Mercadillos de promesas

Se abre la posibilidad de un segunda cita ambulante en Santa Catalina con una vertiente un tanto utópica

09/02/2021 7:16 | SUSANA GUTIÉRREZ

Dicen que la fatiga pandemia nos está contagiando a todos. Quizás también la fatiga presupuestaria, la provocada por la covid en la mayor parte de nuestros bolsillos. Agotamiento también en aquellos sectores y personas que esperan ayudas o medidas para revitalizar la vida económica de la ciudad. Pendientes de unos presupuestos que se están haciendo esperar, de una situación de restricciones que no termina y una Ciudad Europea del Vino que, como sigamos así, nos la van adjudicar de forma perpetua.

De momento, parece que los que ya han recibo una inyección de moral, son los vendedores ambulantes. Tras varias negativas a un segundo mercadillo semanal, ahora ha llegado un sorprendente sí. El Ayuntamiento dice que está trabajando en ello y que será un mercadillo muy bonito y estético, donde se pongan unos tolditos blancos en los puestos y en el que podamos ir a comprar quesos y flores como si estuviéramos en la Provenza. Estoy segura de que quien defiende está idea, piensa que ese concepto tan francés, puede convertirse en realidad. Los que somos pragmáticos vemos un segundo mercadillo, los domingos en el barrio de Santa Catalina, en la Avenida de Burgos frente al Centro Cívico, con las mimas características que el del sábado en la Plaza de la Hispanidad.

Ahora, se transmite que el mercadillo actual ya está casi al corriente de pago de tasas e impuestos, que una vez que termina la cita acaba todo limpio y nadie aparca encima de las aceras y puertas de garajes... Los vecinos de la zona defienden totalmente lo contrario.  Si el segundo mercadillo va a ser una realidad o es un simple caramelo para contentar a un sector de momento, pronto lo veremos.

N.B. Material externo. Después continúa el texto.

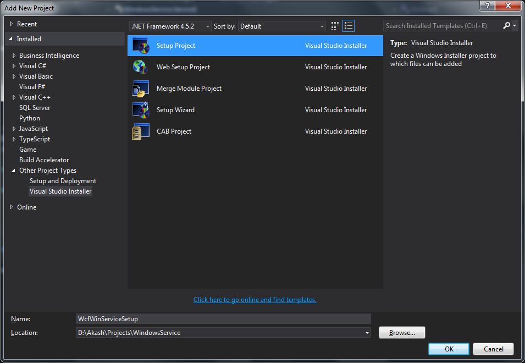The width and height of the screenshot is (525, 363).
Task: Click the search magnifier in templates search
Action: pos(506,25)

Y hablando de sectores. El invierno en terraza y en horario europeo ha dejado patente algo que ha ido posponiendo siempre, nunca ha sido el momento. En estos momentos, es cuando cobra importancia tener unos veladores adaptados a las necesidades que vivimos. En cualquier ciudad, incluso en sitios más pequeños que Aranda, presumen de terrazas cubiertas, que dan una inyección de optimismo, un respiro, para pasar las restricciones. Tanto a los propietarios de la hostelería, como a los clientes.

Desde hace años, el Ayuntamiento se ha negado reiteradamente a modificar la normativa y se ha reafirmado en prohibir los anclajes y los cerramientos. Una forma de dar la espalda a la vida moderna, que ha hecho que, al llegar la pandemia, el sector esté mucho menos preparado para hacer frente a la crisis. Ahora, tarde, se pretende modificar la ordenanza, pero también lentamente y en el peor momento que tienen los empresarios de hostelería para hacer inversiones.

Las terrazas invernales se apuran hasta el último momento, más desde la polémica del adelanto del toque de queda a las ocho de la tarde, pendiente de la decisión del Supremo. El vicepresidente de la Junta aludía a este hecho el otro día en Twitter refiriéndose a personas que estaban a las 19:50 en una terraza en Valladolid, diciendo que “las UCIs de Burgos todavía tenían algunas camas para ellos”. Alude al HUBU ya que es el que menor incide de ocupación ha tenido en las últimas semanas y ha asumido pacientes de otras provincias. Sinceramente no creo que sean unas palabras a la altura de un cargo público. Habría que recordar que todavía es legal estar en una terraza, en grupos de un máximo de seis, y utilizando la mascarilla, antes de las ocho de la tarde. No nos pongamos a criminalizar a todo el mundo, y menos por algo que a fecha de hoy está permitido. Quizás, si las personas se lo toman con calma, es consecuencia del espectáculo político que estamos observando. Lo del toque de queda, por ejemplo.